Except bug tickets are climbing. Reverts — when you undo a change because it broke something — happen more often. The backlog grows. Nobody connects the dots because the dashboard says you're crushing it.
On March 30, 2026, a team of researchers from Singapore Management University published the largest empirical study of AI-generated code quality ever conducted. They analyzed 304,362 verified AI-authored commits (code changes confirmed to come from AI tools) across 6,275 GitHub repositories, covering five major tools: GitHub Copilot, Claude, Cursor, Gemini, and Devin. The timeframe: January 2024 through October 2025.
What they found should make your velocity celebration a bit quieter.
Across those repos, the researchers identified 484,606 distinct issues. Of those, 89% were code smells — patterns that work today but rot tomorrow. Nearly 6% were runtime bugs. And 5.1% were security vulnerabilities. Between 15% and 29% of AI commits introduced at least one problem, depending on the tool.
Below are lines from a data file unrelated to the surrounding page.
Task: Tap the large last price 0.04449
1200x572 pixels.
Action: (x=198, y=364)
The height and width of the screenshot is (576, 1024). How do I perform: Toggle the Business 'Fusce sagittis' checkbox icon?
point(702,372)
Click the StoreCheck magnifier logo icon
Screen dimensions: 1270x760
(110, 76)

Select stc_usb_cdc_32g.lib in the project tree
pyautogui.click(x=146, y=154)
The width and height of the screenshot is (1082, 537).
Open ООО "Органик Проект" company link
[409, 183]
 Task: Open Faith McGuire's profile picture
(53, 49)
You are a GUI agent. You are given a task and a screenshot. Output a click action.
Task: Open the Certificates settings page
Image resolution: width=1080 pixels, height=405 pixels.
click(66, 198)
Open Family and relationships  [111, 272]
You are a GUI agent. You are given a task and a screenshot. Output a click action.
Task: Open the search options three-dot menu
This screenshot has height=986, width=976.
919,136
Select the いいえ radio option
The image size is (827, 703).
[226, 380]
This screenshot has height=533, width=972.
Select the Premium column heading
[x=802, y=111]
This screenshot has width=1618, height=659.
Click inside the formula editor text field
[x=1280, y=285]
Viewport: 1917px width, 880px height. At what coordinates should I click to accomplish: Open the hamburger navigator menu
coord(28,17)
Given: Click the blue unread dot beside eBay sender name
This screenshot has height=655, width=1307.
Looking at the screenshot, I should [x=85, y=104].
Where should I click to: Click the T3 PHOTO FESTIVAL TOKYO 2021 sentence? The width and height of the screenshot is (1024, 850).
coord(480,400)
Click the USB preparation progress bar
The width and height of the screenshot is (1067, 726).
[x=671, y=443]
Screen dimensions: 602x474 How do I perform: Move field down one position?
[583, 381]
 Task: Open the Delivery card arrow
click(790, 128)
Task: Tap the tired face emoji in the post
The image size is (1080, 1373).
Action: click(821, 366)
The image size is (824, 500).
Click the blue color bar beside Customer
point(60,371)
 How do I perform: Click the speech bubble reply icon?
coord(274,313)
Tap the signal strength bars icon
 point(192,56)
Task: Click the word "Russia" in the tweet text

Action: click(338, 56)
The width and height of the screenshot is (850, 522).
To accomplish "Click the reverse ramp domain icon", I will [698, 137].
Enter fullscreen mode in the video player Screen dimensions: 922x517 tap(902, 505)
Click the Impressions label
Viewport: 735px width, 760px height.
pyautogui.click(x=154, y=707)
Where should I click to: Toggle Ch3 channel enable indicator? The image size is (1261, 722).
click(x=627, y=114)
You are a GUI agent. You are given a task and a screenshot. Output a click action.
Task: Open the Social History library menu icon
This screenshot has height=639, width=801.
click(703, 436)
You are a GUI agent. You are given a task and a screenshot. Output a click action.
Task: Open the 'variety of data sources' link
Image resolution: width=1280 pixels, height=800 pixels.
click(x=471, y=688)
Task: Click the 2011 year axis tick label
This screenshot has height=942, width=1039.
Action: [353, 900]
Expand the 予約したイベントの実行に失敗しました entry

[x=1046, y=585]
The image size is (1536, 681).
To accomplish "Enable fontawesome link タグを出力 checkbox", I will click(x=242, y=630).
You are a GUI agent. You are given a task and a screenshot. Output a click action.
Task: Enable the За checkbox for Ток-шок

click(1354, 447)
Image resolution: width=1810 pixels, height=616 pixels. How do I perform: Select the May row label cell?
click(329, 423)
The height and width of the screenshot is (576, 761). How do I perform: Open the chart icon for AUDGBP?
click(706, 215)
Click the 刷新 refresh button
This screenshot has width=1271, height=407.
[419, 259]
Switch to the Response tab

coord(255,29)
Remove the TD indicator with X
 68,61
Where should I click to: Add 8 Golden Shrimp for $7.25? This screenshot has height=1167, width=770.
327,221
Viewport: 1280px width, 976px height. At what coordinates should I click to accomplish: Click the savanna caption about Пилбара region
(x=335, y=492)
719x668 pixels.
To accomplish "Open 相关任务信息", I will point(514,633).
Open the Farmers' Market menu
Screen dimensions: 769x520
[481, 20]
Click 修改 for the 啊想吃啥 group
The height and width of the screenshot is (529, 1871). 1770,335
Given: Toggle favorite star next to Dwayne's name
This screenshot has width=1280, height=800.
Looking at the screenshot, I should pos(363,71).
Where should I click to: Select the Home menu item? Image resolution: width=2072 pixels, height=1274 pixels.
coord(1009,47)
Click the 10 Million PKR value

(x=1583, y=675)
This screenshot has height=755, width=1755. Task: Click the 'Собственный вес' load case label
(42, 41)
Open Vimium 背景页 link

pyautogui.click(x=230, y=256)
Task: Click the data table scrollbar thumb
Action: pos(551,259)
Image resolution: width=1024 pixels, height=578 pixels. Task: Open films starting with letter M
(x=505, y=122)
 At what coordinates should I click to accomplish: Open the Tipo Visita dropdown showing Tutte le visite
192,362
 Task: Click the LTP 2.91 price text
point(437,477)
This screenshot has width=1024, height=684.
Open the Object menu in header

Gemini sat at the top with 28.7%. Copilot scored 17.3% — better, but still one in six commits arriving with baggage.
The kicker: 24.2% of those AI-introduced issues were still alive in the latest version of the code. Security issues had a 41.1% survival rate — the highest of any category. By February 2026, the study tracked over 110,000 surviving issues that AI put there and humans never cleaned up. The researchers put it plainly: AI assistants fix roughly as many code smells as they create, but they "create more bugs and security problems than they resolve."
A day earlier, on March 29, Exceeds AI published benchmark data that frames why this matters at the org level. Their analysis puts the safe AI code ratio at 25–40% of total output — the range where teams see genuine 10–15% productivity gains without drowning in rework. The current global average? 41–42%. Already past the line. Teams above 40% AI code show 20–25% higher rework rates. And here's the productivity paradox that should haunt every engineering manager: developers feel 20% faster but actually measure 19% slower when you count review overhead, debugging, and fixes.
Perceived speed goes up. Actual throughput goes down. The dashboard lies.
On April 6, researcher Margaret-Anne Storey from the University of Victoria gave this problem a name in a new paper. She calls it "Cognitive Debt" — the erosion of shared understanding across a team. When AI generates code faster than developers can comprehend it, the team loses the ability to safely modify their own system. It's not just technical debt (messy code you'll fix later). It's knowledge debt — nobody fully understands what the codebase does anymore.
None of this means you should stop using AI coding tools. The productivity gains are real, and the genie isn't going back in the bottle. But the question your team should be asking isn't "how much code can AI write for us?" It's "how much AI-generated code can our review process and test coverage actually sustain without the wheels falling off?"
Velocity was always a vanity metric — a number that looks impressive but doesn't tell you if you're building something solid. Now, without a quality denominator, it's a dangerous one. Your sprint chart is up and to the right. So is your bug count. Same chart. Different story.